Exercise directions:
Where the line containing "You are a computer-use" appears, start repeating, and continue exactly through the last line below, adding nothing. Include no pictures.

- Opening Delimiter -

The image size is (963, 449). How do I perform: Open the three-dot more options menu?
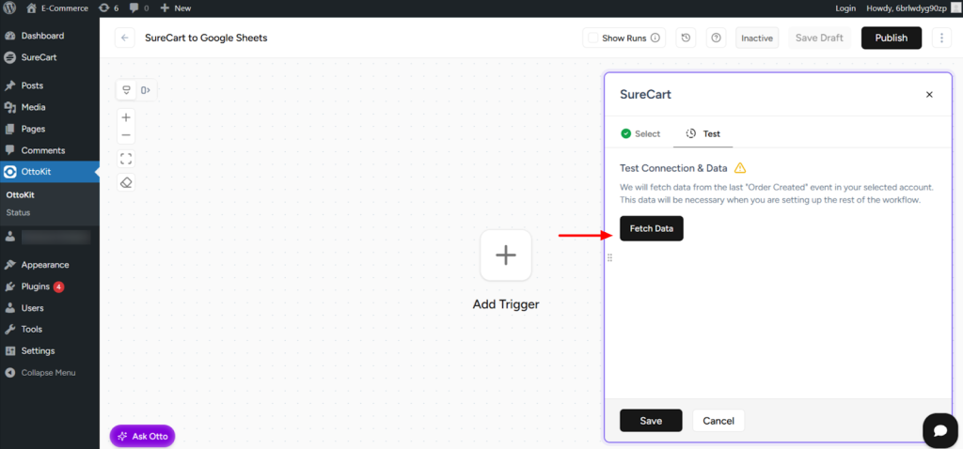[941, 39]
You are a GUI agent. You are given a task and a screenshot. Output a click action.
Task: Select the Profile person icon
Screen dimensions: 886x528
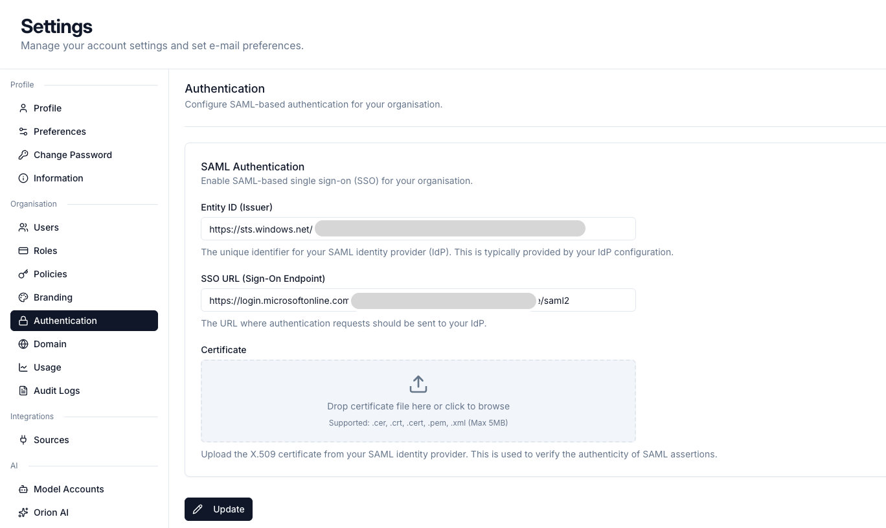coord(22,108)
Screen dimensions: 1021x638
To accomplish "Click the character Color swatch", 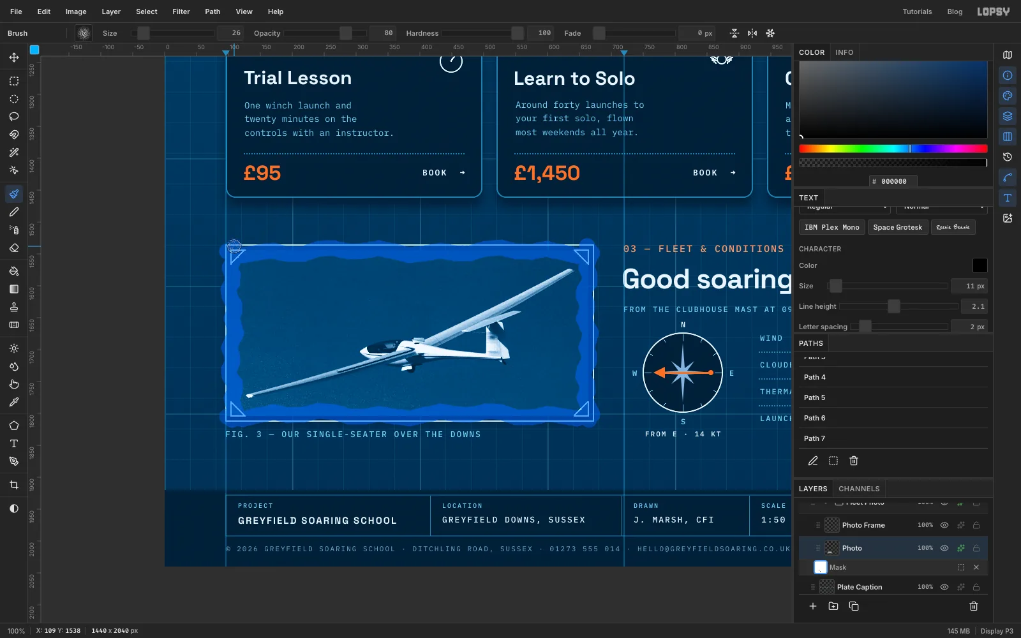I will coord(980,265).
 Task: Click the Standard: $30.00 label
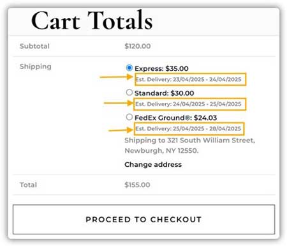[x=164, y=93]
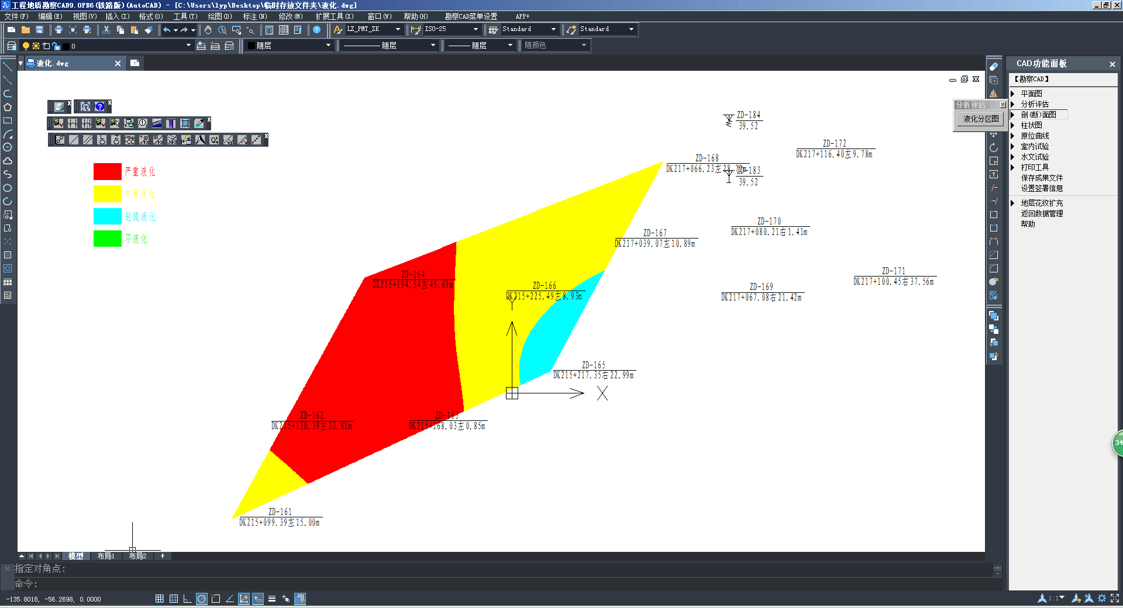
Task: Toggle polar tracking in status bar
Action: click(202, 599)
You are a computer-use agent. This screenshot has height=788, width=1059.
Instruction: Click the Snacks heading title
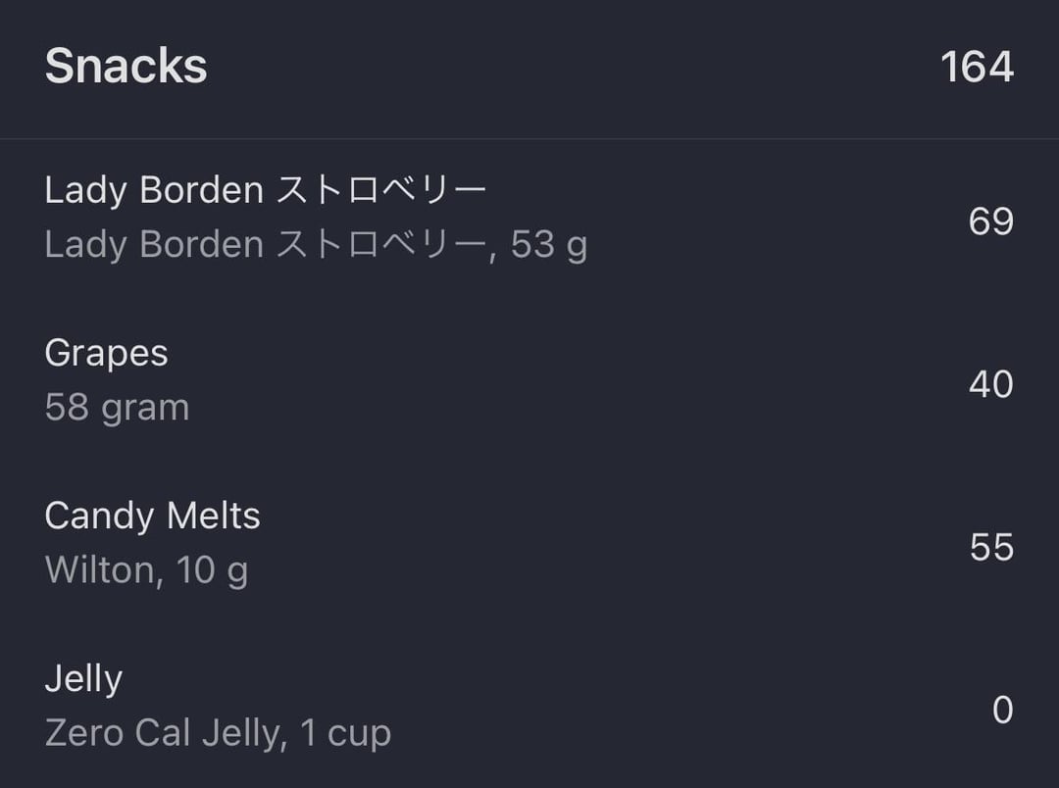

- Closing Delimiter -

Exercise output:
You are a computer-use agent. This screenshot has height=788, width=1059.
Instruction: Click the Snacks heading title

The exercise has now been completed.